Personal information
- Nationality: British (English)
- Born: 3 April 1945 Stoke-on-Trent, Great Britain
- Died: 27 March 2021 (aged 75) Colorado Springs, USA
- Height: 185 cm (6 ft 1 in)
- Weight: 90 kg (198 lb)

Sport
- Sport: Athletics
- Event: decathlon/discus
- Club: Hillingdon AC

Medal record
Representing England
Commonwealth Games
| Silver medal – second place | 1974 Christchurch | Decathlon |
| Bronze medal – third place | 1970 Edinburgh | Decathlon |

= Barry King (decathlete) =

British decathlete (1945–2021)

Barry John King (3 April 1945 - 27 March 2021) was a British Olympic decathlete who was later an author, corporate director, corporate board member and specialist in Olympic marketing and sports development.

== Biography ==
He was founder and chief executive officer of Outdoor-Fitness, LLC., co-founder of Sports Directions Corporation, and served as a director at the United States Olympic Committee for 14 years during the height of their organizational and fundraising successes.

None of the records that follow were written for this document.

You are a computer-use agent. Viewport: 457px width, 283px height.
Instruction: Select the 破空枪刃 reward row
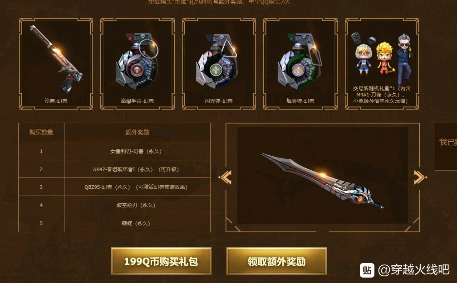pos(114,205)
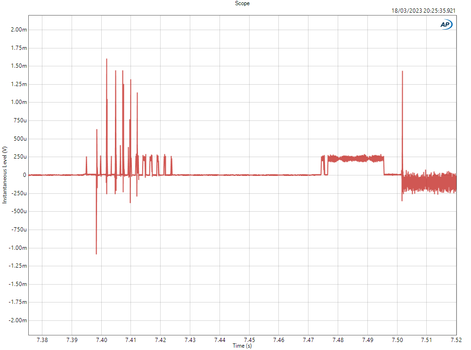Click the flat plateau between 7.48 and 7.49 s
The image size is (471, 350).
click(353, 159)
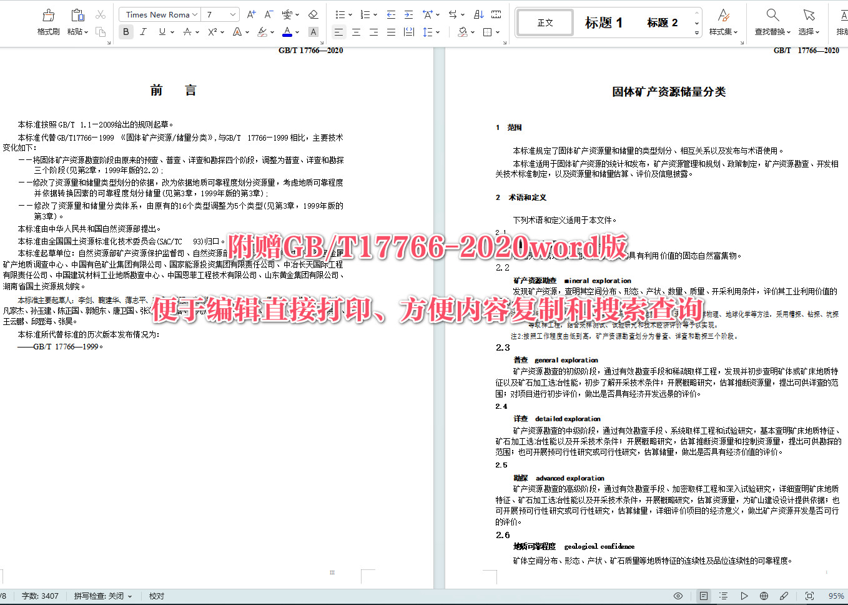Open the font size dropdown showing 7

point(220,14)
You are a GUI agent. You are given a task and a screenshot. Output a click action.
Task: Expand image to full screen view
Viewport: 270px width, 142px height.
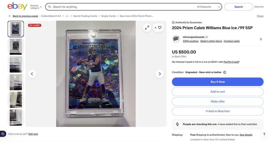click(147, 28)
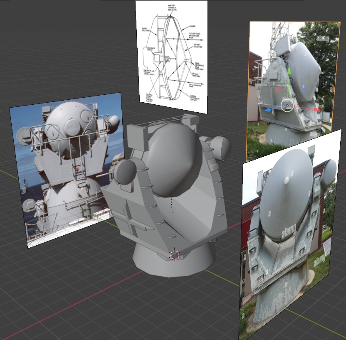Select the blue square plane handle of gizmo

coord(304,89)
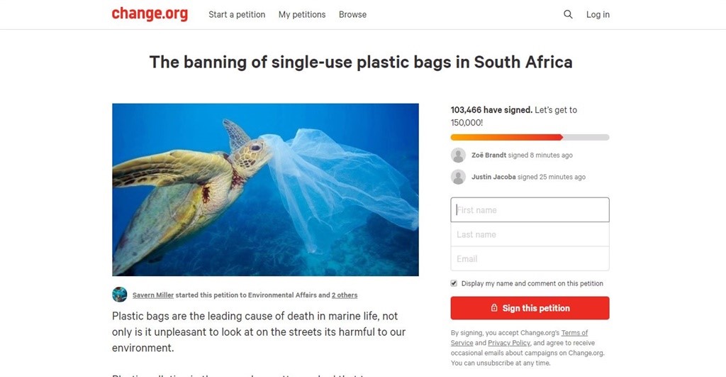The width and height of the screenshot is (726, 377).
Task: Click Savern Miller's profile picture
Action: coord(120,295)
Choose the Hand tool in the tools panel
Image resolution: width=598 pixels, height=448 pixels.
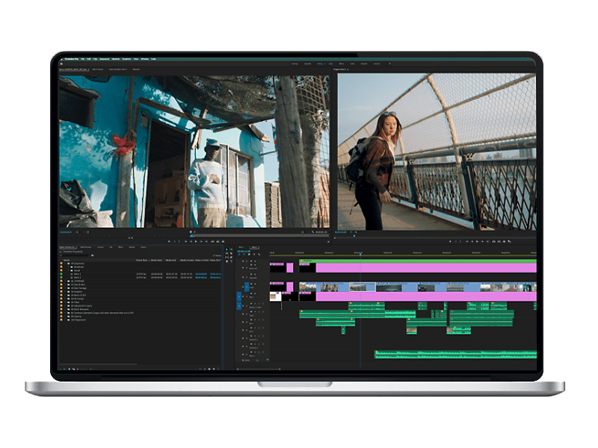pyautogui.click(x=226, y=261)
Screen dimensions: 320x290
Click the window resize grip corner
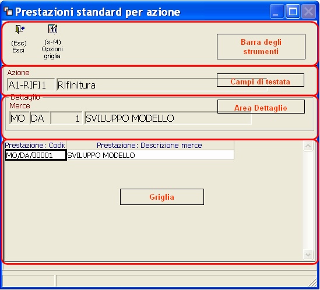point(312,282)
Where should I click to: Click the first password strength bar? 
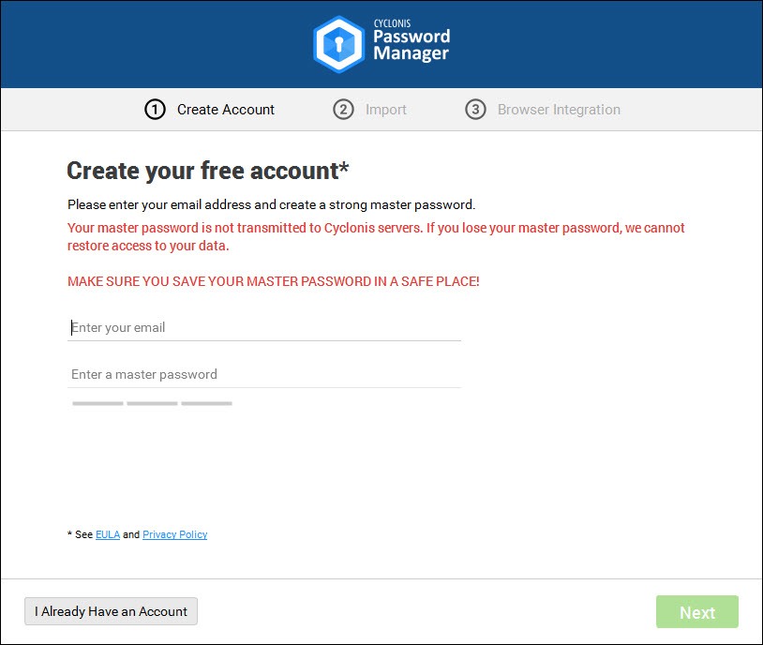click(x=97, y=403)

King is co-author of a two-book series, published in association with the United States Olympic Committee, entitled The Olympic Challenge as well as Journey of the Olympic Flame. King assisted in creating an Olympic themed Iowa state school educational curriculum for K-12 students, again, in conjunction with the United States Olympic Committee. In film, he was the technical director of the Walt Disney motion picture, The World's Greatest Athlete.

== Athletics career ==
He grew up in England and obtained a track and field scholarship from the University of Colorado at Boulder in the United States. His first major international competition came when he represented England at the 1970 British Commonwealth Games, where he won the bronze medal in the decathlon.

He then took part in the 1972 Summer Olympics in Munich two years later, competing for Great Britain. He ranked fifteenth overall in the Olympic decathlon competition. He returned to the podium at the 1974 British Commonwealth Games in Christchurch, New Zealand, this time coming away with the silver medal.

He has held national records and became the British decathlon champion after winning the 1972 AAA Championships title. He won the British national pentathlon title, and also set the national record on 20 May 1970 in Santa Barbara, California.

== Personal life ==
King was married to Deanna Pinckney-King.